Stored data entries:
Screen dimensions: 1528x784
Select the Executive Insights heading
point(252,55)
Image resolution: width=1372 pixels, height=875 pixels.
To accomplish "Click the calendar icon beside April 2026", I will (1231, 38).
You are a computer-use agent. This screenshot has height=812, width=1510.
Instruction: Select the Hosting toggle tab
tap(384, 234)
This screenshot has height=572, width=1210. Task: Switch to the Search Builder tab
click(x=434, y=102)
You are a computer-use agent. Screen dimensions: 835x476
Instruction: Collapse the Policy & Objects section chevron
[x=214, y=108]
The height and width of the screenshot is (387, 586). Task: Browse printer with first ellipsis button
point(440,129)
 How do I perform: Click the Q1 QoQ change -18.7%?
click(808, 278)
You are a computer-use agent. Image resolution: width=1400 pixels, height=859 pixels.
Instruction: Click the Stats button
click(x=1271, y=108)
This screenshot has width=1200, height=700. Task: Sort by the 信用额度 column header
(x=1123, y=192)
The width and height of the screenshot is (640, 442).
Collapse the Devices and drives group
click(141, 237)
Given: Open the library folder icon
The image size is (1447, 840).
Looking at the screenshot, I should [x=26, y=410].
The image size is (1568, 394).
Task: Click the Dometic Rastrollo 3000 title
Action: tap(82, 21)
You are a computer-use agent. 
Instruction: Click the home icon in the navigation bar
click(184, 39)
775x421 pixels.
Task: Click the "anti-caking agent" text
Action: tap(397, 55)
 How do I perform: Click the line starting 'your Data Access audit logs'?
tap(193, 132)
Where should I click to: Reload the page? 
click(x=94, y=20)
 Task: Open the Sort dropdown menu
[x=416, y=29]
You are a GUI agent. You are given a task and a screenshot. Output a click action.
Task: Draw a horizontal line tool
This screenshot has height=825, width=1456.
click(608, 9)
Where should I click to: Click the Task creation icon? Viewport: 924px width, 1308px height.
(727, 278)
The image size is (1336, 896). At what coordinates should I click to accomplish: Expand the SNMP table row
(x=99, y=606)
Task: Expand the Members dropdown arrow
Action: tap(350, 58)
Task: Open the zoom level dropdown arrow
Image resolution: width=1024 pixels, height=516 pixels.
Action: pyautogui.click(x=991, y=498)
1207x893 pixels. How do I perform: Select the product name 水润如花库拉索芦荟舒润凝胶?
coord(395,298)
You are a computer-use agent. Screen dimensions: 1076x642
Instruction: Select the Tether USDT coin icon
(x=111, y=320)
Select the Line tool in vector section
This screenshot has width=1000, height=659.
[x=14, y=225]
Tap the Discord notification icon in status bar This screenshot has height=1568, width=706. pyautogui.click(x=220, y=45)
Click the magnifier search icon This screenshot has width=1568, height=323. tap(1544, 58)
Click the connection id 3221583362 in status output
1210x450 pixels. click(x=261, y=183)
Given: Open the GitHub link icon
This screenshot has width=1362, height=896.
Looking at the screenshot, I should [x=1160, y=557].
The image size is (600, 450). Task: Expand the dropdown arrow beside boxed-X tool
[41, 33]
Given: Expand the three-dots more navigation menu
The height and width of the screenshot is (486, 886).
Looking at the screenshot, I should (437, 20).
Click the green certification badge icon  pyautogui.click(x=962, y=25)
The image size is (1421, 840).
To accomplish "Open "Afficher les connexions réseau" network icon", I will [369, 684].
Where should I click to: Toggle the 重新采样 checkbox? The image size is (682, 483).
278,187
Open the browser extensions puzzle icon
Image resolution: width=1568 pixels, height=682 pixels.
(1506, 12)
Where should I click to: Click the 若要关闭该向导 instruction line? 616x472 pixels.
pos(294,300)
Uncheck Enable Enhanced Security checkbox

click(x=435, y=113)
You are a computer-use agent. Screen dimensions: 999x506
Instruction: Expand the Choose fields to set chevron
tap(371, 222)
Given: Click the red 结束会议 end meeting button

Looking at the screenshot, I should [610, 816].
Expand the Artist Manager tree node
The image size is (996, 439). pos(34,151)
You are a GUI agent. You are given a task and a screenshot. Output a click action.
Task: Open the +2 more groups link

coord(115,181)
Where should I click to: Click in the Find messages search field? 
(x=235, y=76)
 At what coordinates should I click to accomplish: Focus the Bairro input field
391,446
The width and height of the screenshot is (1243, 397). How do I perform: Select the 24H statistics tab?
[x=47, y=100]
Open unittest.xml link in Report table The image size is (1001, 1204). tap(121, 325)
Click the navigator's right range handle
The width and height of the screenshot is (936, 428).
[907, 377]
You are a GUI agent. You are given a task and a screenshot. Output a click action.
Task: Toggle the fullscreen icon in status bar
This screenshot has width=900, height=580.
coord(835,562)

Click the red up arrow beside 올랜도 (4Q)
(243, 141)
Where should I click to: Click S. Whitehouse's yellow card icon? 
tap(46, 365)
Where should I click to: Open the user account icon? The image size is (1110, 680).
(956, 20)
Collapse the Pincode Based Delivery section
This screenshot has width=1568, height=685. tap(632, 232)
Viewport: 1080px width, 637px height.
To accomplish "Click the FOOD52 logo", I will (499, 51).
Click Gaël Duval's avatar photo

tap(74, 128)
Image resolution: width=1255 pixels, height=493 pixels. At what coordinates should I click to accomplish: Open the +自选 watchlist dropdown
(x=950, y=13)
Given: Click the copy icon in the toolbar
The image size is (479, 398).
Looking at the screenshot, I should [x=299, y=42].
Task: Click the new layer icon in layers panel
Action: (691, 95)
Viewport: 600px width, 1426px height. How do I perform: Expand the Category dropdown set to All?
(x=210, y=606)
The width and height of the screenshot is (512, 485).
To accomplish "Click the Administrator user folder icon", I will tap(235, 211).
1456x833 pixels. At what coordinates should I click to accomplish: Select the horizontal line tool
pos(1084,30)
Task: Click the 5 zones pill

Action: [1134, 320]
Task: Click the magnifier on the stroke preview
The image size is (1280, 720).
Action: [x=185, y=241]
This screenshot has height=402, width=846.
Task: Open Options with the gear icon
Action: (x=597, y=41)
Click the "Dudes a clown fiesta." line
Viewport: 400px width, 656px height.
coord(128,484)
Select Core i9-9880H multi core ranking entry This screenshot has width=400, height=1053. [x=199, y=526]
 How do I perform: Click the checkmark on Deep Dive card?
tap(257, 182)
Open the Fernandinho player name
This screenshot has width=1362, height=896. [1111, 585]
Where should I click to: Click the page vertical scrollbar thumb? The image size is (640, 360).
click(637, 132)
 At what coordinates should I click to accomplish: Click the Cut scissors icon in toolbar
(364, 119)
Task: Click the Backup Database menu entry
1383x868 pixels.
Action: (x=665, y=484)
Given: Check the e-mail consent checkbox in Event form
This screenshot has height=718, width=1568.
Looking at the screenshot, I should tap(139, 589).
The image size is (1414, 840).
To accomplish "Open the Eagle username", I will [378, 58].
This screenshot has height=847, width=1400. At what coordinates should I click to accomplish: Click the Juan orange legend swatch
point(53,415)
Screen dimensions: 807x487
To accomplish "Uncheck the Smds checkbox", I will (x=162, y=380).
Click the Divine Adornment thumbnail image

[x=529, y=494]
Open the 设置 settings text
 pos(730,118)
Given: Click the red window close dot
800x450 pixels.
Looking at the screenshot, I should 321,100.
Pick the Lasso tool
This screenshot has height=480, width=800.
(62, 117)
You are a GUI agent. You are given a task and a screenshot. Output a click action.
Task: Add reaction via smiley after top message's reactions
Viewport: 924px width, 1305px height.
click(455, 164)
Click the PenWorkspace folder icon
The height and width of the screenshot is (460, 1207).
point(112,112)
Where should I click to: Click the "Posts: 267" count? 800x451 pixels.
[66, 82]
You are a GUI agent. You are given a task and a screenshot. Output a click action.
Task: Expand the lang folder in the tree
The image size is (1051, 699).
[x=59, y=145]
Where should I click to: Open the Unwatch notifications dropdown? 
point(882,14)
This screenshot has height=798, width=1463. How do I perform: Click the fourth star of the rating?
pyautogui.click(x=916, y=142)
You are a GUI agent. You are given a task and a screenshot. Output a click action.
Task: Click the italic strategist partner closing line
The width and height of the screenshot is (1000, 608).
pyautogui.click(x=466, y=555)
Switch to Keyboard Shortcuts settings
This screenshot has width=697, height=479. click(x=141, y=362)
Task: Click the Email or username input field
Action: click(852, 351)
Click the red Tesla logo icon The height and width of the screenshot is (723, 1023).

■ **Prompt**: Line count for the string "computer": tally the lines of the records above that contain it and give only the result.

■ **Response box**: 6